Prompt 1:
Copy the entries word for word, from their first line through the line containing "point(534,44)", with both ends included.

Document excerpt:
>> BEGIN
= Yuhe Subdistrict =

Subdistrict of Hunan, China

Yuhe Subdistrict (玉合街道 (Yùhé Jiēdào)) is a subdistrict and the seat of Qidong County in Hunan, China. It was one of four subdistricts approved to establish in 2014. The subdistrict has an area of 60.09 km2 with a population of 69,800 (as of 2014). The subdistrict of Yuhe has 7 villages and 7 communities under its jurisdiction. Its seat is at Yongchang Avenue ().

==History==
The subdistrict of Yuhe was approved to establish from 17 villages and 7 communities of the former Hongqiao Town () in September 2014. It was officially created in November 2014 and named after the Yuhe mountain ().

==Subdivisions==
The subdistrict of Yuhe had 17 villages and 7 communities at its establishment in 2014. Its villages were reduced to 7 from 17 through the amalgamation of villages in 2016. It has 7 villages and 7 communities under its jurisdiction.
>> END
Prompt 2:
According to the text on Yuhe Subdistrict, what is the subdistrict named after?

Stored rows:
>> BEGIN
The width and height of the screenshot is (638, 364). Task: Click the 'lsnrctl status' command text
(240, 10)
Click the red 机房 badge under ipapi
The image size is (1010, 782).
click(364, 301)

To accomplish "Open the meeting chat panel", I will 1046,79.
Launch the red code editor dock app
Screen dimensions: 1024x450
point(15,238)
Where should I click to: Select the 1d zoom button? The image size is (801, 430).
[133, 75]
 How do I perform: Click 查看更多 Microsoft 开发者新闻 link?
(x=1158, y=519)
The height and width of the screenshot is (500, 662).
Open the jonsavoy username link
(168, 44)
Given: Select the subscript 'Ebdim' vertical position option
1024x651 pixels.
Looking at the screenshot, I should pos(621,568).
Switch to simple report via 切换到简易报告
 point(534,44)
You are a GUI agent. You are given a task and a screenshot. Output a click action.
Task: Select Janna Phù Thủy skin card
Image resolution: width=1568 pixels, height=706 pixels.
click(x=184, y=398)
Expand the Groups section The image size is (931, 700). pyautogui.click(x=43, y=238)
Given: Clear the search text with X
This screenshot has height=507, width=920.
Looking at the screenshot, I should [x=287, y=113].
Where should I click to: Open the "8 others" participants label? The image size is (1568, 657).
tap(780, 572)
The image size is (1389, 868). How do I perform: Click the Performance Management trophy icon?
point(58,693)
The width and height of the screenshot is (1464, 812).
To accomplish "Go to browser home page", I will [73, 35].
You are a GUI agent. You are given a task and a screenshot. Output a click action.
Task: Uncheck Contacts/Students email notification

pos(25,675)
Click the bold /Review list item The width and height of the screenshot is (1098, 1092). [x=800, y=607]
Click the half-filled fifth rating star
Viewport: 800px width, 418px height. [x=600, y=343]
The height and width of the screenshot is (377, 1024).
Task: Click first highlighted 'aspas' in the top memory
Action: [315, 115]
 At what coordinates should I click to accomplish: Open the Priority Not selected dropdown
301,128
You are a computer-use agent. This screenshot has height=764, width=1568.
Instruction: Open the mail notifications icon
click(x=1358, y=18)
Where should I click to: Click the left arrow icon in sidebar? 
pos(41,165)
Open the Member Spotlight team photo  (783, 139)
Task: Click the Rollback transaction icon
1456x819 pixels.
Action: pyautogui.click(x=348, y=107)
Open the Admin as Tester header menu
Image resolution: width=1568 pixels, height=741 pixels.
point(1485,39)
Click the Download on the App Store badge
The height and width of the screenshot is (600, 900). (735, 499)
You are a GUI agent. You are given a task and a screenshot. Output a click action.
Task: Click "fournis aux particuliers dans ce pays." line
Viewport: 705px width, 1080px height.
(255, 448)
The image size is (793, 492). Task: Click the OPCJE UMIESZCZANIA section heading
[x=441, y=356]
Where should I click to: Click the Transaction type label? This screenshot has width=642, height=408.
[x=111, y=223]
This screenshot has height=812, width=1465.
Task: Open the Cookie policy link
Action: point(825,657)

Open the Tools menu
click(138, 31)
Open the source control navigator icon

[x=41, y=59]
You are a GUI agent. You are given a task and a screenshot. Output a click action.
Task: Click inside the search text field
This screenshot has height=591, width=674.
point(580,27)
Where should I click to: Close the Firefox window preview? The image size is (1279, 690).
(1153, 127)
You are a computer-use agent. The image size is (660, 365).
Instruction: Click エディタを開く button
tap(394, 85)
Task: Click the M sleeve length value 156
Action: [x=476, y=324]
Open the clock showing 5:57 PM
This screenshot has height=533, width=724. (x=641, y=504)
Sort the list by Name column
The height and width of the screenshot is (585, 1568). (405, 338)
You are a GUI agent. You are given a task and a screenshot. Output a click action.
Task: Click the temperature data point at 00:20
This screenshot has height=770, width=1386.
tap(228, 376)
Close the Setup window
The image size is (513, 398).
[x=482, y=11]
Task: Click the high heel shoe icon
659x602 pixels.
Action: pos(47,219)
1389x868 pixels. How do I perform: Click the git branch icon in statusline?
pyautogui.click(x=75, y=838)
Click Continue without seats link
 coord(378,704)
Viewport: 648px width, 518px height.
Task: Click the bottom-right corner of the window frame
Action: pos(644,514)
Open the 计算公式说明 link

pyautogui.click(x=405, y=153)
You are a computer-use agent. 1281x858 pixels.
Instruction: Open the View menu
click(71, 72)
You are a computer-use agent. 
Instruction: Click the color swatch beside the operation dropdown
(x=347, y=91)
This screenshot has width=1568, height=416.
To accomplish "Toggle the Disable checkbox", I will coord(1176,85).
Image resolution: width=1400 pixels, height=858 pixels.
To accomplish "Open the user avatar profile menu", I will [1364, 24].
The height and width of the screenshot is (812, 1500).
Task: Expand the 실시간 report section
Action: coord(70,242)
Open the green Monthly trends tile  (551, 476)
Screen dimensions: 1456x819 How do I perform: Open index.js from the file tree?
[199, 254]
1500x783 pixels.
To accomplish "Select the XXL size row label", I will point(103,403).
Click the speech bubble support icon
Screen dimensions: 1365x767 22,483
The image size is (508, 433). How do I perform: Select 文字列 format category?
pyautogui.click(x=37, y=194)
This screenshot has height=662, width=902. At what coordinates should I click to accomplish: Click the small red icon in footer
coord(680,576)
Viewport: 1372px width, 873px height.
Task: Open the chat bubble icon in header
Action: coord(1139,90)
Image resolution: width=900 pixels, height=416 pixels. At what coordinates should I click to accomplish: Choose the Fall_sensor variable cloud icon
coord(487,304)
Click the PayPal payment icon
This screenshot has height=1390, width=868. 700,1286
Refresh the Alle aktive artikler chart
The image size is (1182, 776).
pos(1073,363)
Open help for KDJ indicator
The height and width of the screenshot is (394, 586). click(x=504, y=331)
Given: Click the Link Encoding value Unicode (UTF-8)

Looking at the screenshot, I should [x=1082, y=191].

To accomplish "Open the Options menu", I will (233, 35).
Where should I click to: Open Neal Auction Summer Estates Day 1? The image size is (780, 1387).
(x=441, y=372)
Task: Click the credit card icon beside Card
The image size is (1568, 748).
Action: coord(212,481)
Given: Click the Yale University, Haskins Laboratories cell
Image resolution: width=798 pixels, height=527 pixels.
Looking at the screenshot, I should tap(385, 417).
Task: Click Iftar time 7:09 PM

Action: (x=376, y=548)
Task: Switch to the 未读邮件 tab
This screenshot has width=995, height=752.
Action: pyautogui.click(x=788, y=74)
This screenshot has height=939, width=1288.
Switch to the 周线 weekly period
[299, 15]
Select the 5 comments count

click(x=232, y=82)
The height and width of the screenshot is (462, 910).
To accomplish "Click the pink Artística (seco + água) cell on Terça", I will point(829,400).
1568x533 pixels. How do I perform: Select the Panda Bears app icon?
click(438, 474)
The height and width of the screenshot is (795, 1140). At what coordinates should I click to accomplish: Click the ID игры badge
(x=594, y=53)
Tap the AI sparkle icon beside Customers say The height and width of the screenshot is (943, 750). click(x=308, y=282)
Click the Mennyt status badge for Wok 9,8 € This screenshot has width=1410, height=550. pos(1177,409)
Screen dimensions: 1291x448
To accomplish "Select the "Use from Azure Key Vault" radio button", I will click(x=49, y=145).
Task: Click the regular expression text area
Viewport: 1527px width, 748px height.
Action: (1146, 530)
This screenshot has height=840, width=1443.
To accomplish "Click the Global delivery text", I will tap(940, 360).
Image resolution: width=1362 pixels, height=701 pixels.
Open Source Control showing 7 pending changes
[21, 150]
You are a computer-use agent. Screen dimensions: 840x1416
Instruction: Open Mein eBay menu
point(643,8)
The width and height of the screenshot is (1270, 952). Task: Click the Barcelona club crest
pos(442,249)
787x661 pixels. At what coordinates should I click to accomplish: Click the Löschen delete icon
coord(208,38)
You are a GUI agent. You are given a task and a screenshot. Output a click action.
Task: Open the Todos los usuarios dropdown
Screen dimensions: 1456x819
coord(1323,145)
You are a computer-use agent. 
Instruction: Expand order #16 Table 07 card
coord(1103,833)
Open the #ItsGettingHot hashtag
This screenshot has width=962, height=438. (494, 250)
>> END
Exercise output 1:
The width and height of the screenshot is (638, 364). Task: Click the 'lsnrctl status' command text
(240, 10)
Click the red 机房 badge under ipapi
The image size is (1010, 782).
click(364, 301)

To accomplish "Open the meeting chat panel", I will 1046,79.
Launch the red code editor dock app
Screen dimensions: 1024x450
point(15,238)
Where should I click to: Select the 1d zoom button? The image size is (801, 430).
[133, 75]
 How do I perform: Click 查看更多 Microsoft 开发者新闻 link?
(x=1158, y=519)
The height and width of the screenshot is (500, 662).
Open the jonsavoy username link
(168, 44)
Given: Select the subscript 'Ebdim' vertical position option
1024x651 pixels.
Looking at the screenshot, I should pos(621,568).
Switch to simple report via 切换到简易报告
 point(534,44)

Exercise output 2:
The Yuhe mountain.